* **To-do list**:
1 – In the column on nuclear power, what served as the solution to the energy problem in the 20th century?
2 – Write the next few paragraphs of the column on nuclear power, picking up right after its final sentence.

* **Supplied text**:
━━━━━━━━━━━━━━━━

The Solution: Nuclear Power

by | Columns

Among the few absolute certainties confronting the human race is the growing need for energy. As the world’s population approaches 7 billion, with no end in sight, it is perfectly obvious that mankind must find ways of generating more and more energy to fuel both human and technological growth.

In the 20th century, the solution to the problem was oil. Increasingly across the decades, it ran our cars, operated our factories and provided the motive power for all sorts of indispensable human activities. Today, a technologically sophisticated society would be unimaginable without it.

And yet, the world’s supply of oil is far from unlimited. Already we are being forced to look ever further afield for it, and the cost of finding and exploiting new deposits of oil — most recently, under the world’s oceans — is rising inexorably. It doesn’t take a soothsayer to foresee that oil, as our principal energy resource, is a fast-diminishing asset.

━━━━━━━━━━━━━━━━

* **Given data**:

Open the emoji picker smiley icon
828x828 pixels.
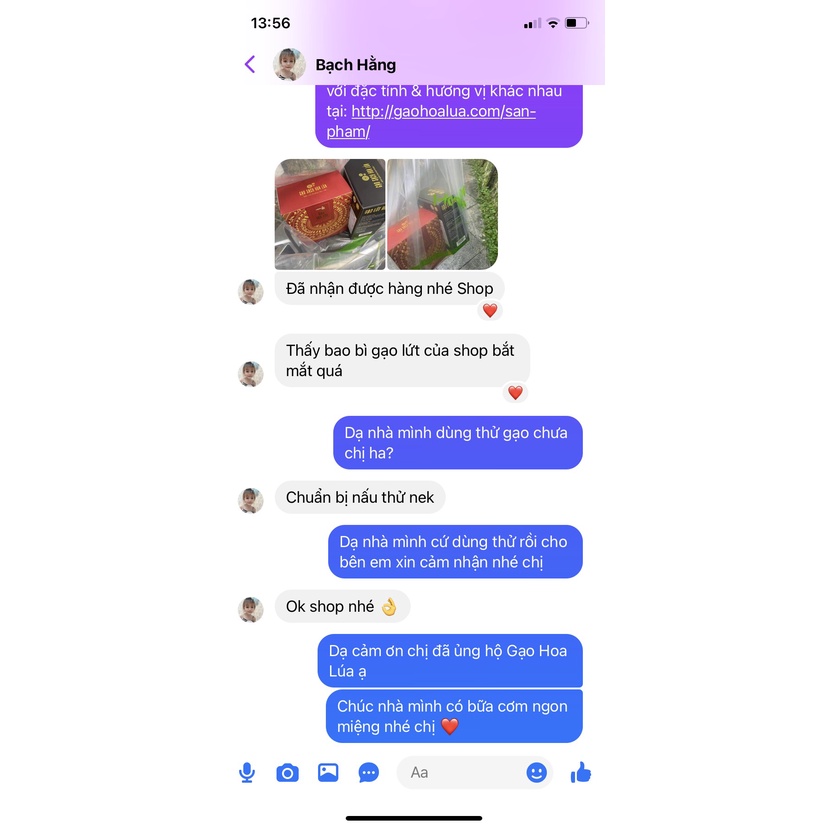[x=536, y=773]
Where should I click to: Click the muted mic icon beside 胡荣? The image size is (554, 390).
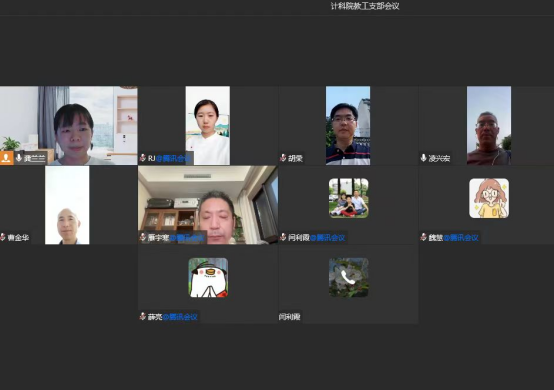(283, 158)
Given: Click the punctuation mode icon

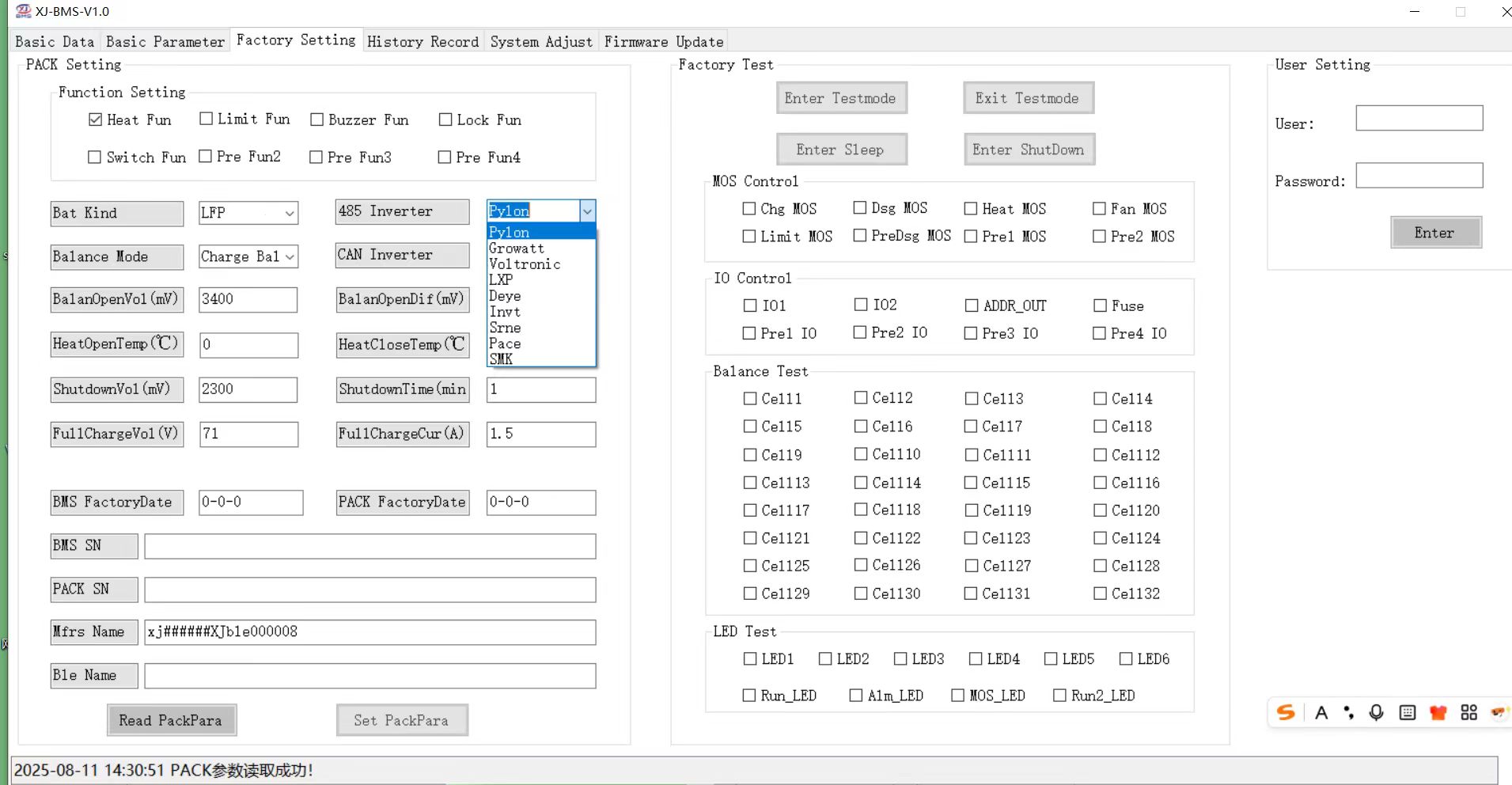Looking at the screenshot, I should click(x=1349, y=713).
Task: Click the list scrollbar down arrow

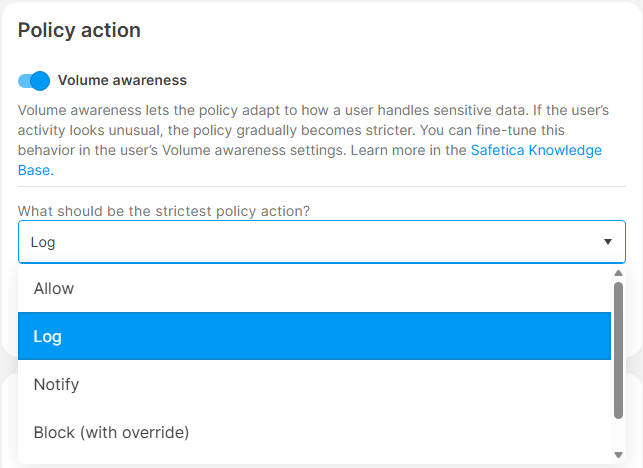Action: coord(618,455)
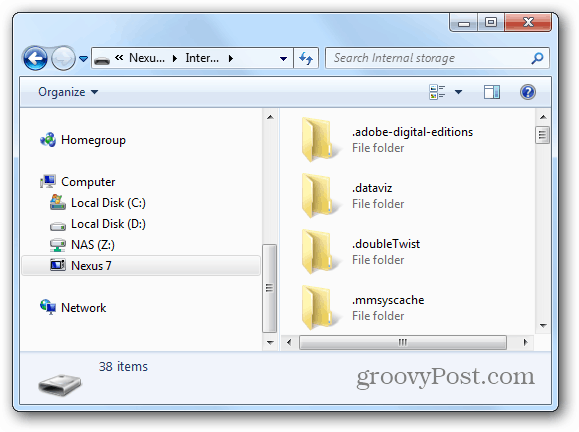Go back with the blue Back arrow
The width and height of the screenshot is (579, 432).
tap(35, 58)
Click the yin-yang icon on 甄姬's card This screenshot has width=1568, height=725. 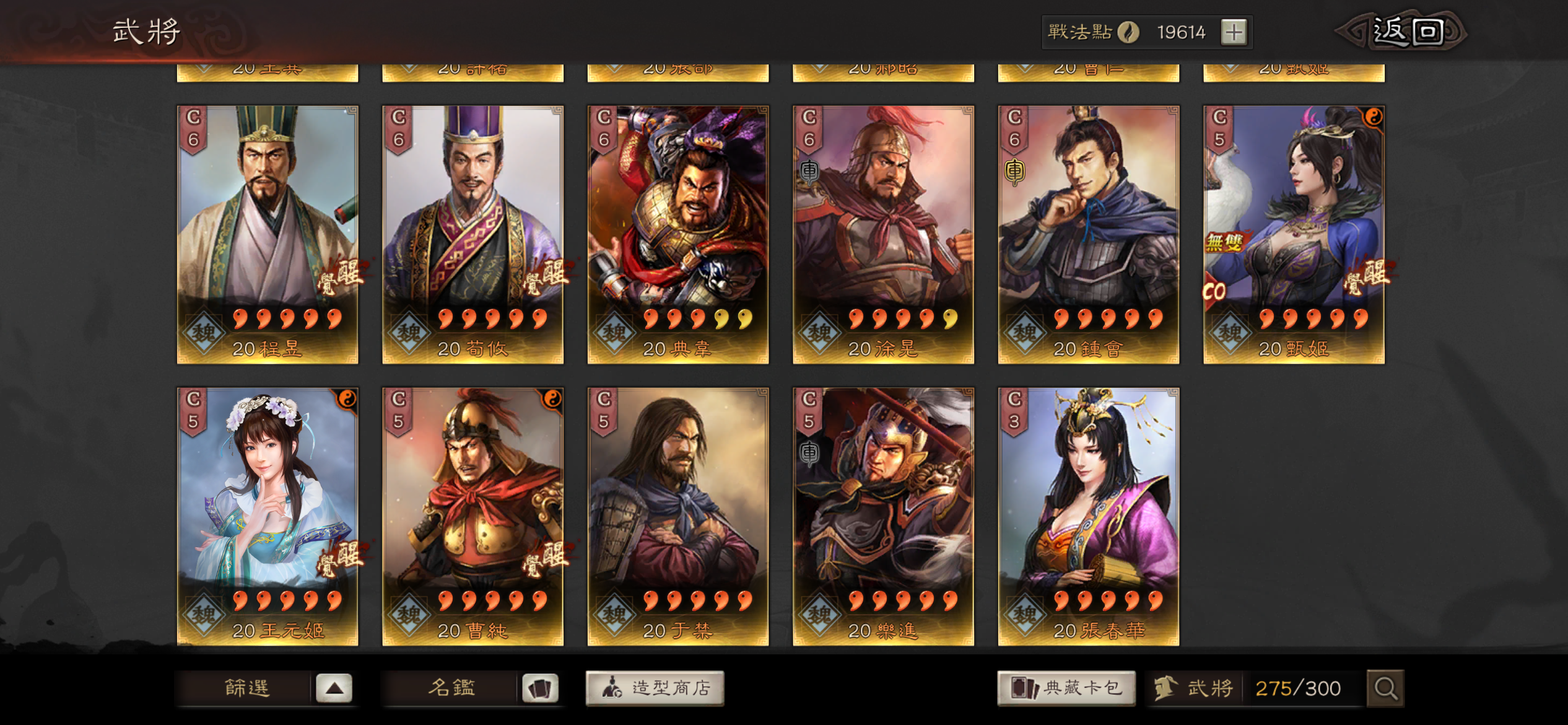pyautogui.click(x=1373, y=116)
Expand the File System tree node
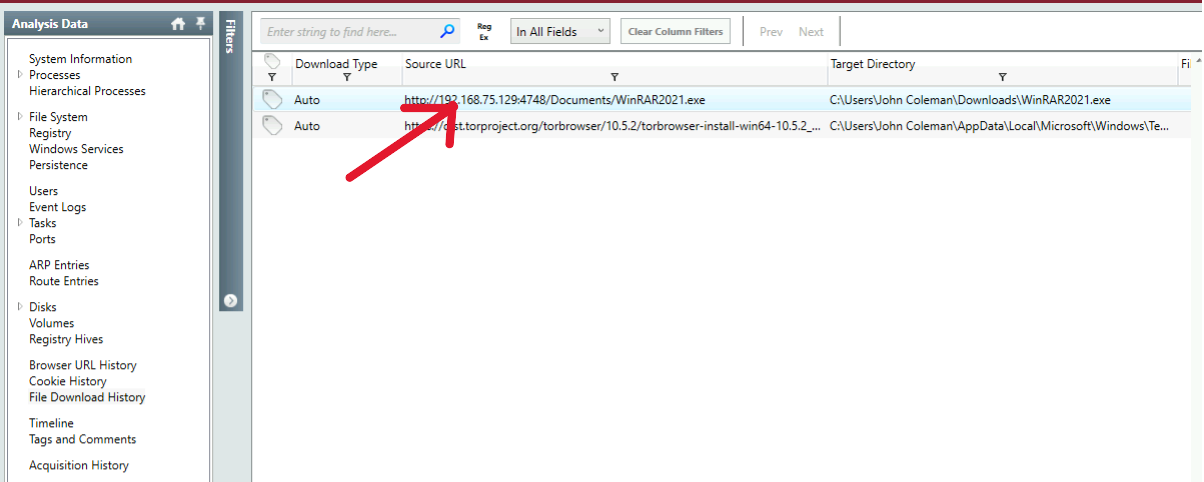The height and width of the screenshot is (482, 1204). point(20,117)
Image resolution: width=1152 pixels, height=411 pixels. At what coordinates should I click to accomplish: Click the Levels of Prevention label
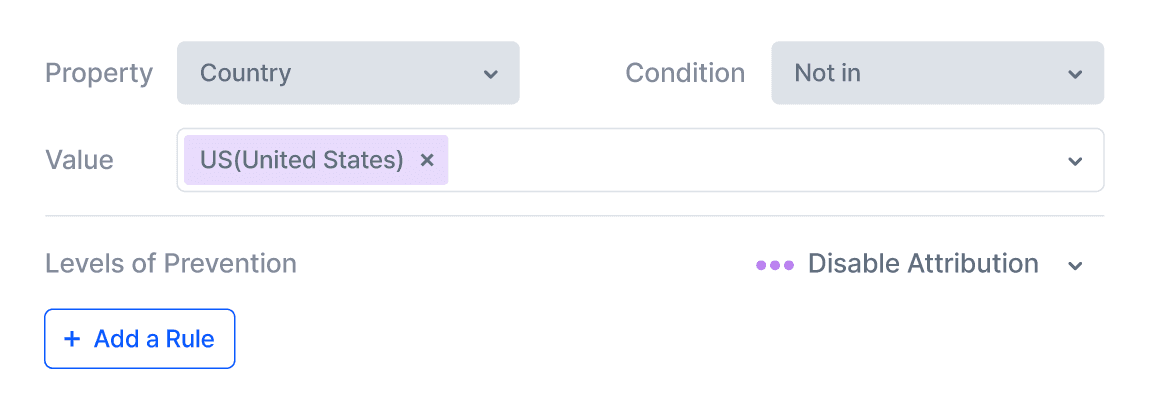click(x=171, y=264)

━━━━━━━━━━━━━━━━

* **Results for the exercise**:
1 – Oil.

2 –
What is the alternative? There are shockingly few. Mining and burning more coal obviously isn’t the answer. Solar power is theoretically attractive, but harnessing it is technologically difficult and prohibitively expensive. Exotic alternatives like wind power are for all practical purposes out of the question.

Fortunately, there has been available for more than half a century a form of energy that is substantially infinite, ecologically inoffensive and readily available. It is nuclear power, and it is the obvious — indeed, the only — solution to mankind’s problem of producing more energy.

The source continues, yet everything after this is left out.